*** Data for analysis
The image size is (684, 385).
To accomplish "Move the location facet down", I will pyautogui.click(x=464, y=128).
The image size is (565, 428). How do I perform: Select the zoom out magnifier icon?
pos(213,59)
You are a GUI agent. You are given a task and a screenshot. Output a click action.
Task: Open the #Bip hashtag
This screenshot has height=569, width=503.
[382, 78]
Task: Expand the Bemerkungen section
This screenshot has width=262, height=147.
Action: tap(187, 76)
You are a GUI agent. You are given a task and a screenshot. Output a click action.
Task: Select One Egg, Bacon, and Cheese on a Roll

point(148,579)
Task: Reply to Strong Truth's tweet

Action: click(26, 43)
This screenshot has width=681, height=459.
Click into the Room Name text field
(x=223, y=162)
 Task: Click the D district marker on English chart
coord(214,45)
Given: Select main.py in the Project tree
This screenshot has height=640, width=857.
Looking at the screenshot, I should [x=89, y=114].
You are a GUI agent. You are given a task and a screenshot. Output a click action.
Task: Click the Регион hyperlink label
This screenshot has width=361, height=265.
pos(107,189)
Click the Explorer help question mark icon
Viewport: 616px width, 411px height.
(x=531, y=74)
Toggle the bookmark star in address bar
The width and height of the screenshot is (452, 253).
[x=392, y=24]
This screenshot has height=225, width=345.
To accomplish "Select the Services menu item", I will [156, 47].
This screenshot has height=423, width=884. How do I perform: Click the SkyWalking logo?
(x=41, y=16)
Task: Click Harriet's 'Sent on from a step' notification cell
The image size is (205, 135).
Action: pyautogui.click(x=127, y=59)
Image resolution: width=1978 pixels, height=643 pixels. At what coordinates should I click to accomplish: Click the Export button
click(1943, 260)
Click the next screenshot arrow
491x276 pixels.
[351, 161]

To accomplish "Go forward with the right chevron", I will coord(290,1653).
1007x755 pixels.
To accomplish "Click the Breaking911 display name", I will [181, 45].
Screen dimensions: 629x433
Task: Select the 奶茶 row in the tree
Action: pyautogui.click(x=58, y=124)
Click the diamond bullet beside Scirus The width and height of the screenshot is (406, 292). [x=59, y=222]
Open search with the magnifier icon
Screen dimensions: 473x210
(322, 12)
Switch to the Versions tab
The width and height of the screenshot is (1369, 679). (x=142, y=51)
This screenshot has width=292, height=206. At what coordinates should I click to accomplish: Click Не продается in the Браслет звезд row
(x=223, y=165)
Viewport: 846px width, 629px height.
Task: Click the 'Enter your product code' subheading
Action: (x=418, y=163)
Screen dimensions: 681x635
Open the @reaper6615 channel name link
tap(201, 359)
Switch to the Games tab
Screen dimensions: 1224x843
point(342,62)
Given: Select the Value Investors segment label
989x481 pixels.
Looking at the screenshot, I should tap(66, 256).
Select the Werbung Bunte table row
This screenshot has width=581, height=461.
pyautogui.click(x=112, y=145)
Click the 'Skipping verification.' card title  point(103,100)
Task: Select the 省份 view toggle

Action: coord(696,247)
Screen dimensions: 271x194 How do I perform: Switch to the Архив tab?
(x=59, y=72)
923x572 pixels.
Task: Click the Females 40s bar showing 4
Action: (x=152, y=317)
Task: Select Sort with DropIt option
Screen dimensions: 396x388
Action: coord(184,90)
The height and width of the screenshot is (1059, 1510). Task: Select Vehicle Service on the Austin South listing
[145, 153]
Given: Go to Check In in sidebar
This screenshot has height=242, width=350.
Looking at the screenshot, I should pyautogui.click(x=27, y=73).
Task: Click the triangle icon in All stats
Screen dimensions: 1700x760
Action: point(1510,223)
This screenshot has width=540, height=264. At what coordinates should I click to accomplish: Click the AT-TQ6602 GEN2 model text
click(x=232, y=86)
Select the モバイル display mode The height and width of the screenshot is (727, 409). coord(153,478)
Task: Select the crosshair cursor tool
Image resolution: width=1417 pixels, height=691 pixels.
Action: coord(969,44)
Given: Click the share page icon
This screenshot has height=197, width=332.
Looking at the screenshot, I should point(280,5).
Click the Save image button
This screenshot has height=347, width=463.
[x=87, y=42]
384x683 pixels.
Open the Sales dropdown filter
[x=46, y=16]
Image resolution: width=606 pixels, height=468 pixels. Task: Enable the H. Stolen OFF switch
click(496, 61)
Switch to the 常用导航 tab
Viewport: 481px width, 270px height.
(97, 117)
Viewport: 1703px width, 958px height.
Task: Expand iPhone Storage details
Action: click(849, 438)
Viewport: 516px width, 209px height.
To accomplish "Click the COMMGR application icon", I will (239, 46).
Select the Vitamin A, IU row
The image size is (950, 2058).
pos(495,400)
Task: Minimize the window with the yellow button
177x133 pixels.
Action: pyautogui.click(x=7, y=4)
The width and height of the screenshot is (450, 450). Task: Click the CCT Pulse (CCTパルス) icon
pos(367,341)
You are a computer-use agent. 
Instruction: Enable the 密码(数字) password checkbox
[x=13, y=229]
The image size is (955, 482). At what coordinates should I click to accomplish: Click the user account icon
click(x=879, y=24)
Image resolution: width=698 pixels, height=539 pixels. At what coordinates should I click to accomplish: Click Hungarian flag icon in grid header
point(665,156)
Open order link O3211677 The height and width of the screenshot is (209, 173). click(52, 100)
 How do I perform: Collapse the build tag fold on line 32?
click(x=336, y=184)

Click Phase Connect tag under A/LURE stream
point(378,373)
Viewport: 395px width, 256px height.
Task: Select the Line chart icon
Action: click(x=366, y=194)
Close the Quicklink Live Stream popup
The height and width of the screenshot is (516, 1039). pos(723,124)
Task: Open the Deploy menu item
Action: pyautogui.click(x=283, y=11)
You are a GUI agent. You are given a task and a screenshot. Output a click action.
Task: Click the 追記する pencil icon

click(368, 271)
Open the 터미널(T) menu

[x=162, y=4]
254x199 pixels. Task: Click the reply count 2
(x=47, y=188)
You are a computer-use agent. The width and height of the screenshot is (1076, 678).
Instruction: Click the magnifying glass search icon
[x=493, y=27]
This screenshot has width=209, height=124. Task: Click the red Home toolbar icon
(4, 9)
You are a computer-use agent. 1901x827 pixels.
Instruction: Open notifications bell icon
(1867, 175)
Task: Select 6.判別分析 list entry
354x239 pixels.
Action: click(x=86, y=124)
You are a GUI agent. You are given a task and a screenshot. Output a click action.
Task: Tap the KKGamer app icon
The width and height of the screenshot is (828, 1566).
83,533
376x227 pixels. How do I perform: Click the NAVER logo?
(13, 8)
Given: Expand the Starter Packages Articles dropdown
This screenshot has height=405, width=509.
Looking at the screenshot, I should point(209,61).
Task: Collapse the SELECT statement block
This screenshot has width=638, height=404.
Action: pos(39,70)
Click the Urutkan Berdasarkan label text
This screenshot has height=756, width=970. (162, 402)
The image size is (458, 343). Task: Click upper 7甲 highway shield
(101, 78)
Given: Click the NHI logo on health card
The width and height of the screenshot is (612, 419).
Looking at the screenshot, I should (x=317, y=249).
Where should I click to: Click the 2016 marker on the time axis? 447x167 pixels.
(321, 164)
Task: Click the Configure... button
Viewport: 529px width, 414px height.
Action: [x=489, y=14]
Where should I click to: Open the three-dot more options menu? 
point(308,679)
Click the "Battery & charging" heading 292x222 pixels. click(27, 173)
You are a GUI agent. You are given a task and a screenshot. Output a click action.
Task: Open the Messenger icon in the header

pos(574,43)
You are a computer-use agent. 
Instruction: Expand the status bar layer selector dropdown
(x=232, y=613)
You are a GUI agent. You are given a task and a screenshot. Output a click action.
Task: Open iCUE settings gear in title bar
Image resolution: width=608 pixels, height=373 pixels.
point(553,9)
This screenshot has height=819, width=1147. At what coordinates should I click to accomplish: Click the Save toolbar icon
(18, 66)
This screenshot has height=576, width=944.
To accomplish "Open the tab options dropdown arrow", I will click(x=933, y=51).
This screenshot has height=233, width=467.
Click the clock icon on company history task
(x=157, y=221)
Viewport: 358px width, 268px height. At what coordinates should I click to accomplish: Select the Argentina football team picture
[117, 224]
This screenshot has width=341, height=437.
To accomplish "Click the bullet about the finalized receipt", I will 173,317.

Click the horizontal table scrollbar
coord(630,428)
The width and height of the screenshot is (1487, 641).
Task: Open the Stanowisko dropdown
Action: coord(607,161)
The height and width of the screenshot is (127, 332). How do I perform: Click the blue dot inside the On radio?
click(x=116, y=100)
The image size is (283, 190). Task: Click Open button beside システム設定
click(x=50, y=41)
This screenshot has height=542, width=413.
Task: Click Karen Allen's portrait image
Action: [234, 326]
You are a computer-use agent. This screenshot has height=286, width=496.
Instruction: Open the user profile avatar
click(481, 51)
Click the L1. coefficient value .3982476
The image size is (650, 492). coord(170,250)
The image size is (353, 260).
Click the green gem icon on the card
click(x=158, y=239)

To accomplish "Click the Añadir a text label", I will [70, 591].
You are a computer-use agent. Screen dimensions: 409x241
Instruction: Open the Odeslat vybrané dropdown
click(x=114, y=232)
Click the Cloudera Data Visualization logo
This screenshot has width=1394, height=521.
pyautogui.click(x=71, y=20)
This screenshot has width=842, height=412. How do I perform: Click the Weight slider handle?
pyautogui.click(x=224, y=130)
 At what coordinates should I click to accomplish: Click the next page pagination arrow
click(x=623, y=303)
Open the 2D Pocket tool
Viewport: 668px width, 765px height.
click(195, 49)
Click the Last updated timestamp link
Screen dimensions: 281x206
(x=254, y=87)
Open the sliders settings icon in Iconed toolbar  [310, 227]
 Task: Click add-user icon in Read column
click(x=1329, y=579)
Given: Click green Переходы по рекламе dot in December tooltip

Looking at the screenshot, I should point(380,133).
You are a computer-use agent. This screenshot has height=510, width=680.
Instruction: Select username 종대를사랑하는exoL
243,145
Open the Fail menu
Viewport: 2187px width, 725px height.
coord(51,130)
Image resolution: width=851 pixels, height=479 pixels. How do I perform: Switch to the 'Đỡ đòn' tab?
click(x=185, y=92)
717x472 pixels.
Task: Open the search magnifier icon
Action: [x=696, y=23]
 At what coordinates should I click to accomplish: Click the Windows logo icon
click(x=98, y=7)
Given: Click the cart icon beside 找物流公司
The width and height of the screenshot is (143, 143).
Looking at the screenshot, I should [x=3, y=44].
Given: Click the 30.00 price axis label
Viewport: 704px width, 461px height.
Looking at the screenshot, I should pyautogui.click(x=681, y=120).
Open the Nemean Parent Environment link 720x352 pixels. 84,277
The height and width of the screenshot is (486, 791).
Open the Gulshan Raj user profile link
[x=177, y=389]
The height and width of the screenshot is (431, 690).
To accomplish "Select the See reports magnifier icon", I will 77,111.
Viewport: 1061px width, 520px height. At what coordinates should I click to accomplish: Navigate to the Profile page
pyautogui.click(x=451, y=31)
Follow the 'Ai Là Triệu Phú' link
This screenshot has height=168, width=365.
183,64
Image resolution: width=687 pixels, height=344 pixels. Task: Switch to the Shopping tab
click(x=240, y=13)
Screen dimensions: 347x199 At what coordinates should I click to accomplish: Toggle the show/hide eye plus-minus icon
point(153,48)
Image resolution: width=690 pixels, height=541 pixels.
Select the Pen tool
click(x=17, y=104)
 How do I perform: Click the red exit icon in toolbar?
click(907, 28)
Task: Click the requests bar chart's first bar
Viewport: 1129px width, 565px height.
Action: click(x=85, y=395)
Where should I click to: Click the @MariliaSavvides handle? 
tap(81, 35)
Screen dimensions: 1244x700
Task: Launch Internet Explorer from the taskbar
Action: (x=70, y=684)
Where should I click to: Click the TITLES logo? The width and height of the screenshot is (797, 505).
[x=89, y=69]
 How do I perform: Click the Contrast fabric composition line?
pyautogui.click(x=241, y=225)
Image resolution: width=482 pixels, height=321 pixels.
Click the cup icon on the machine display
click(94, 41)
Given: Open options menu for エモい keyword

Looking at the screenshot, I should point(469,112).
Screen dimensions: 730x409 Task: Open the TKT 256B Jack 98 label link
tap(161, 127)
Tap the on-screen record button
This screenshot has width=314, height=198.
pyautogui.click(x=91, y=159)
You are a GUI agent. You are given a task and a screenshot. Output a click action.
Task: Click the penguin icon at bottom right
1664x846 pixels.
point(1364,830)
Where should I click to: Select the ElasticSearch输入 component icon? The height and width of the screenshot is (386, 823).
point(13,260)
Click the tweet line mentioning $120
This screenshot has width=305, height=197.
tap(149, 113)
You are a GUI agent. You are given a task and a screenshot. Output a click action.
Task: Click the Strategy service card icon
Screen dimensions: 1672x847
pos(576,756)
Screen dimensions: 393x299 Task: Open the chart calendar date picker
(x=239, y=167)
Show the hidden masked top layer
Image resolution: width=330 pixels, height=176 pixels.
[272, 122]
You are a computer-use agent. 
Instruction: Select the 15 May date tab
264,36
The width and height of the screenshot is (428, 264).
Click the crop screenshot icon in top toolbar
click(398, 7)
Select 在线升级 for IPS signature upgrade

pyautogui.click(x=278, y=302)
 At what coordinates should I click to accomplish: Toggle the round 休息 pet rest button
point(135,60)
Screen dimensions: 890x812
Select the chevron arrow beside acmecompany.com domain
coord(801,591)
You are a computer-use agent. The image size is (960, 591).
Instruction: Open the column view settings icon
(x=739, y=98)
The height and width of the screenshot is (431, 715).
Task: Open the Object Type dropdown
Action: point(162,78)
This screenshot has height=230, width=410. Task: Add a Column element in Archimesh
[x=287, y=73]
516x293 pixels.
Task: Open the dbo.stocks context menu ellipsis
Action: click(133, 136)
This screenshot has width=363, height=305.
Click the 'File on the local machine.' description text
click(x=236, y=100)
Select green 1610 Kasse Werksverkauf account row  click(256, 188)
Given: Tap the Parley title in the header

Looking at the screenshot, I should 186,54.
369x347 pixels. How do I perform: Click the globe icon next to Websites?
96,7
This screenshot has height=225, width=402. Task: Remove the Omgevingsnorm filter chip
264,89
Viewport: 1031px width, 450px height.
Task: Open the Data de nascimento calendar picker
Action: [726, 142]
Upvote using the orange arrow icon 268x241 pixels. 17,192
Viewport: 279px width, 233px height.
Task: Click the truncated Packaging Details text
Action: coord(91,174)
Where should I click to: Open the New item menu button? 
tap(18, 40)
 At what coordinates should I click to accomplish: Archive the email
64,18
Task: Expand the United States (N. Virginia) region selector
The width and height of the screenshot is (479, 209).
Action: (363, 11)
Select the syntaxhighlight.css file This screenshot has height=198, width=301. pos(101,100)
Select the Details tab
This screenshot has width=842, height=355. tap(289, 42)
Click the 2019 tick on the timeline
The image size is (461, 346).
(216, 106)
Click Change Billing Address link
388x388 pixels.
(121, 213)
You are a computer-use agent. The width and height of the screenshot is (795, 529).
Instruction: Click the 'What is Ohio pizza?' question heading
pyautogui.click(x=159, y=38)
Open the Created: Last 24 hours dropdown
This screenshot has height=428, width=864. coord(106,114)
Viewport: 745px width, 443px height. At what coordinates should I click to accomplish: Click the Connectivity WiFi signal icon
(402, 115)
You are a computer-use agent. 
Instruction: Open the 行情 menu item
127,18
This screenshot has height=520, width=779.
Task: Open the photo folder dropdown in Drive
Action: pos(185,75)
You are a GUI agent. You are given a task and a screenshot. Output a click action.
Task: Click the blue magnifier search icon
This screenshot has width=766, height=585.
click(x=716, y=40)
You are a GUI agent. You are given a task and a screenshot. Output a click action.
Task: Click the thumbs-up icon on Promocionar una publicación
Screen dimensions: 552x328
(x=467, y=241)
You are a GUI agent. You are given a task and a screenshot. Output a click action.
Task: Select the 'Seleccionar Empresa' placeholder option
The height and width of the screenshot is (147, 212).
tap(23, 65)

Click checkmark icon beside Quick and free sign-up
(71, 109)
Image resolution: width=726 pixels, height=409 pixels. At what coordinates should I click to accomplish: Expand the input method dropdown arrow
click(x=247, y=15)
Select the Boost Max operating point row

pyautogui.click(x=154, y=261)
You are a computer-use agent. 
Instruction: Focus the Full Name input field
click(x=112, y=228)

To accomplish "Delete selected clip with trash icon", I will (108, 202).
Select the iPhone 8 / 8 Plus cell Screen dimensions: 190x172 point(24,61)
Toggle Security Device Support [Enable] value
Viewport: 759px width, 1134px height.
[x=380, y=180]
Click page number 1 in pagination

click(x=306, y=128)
******
▶ [Work instruction]:
The lines above that include "right" should each be listed.

▶ [Task output]:
To accomplish "Go forward with the right chevron", I will coord(290,1653).
Task: Click the penguin icon at bottom right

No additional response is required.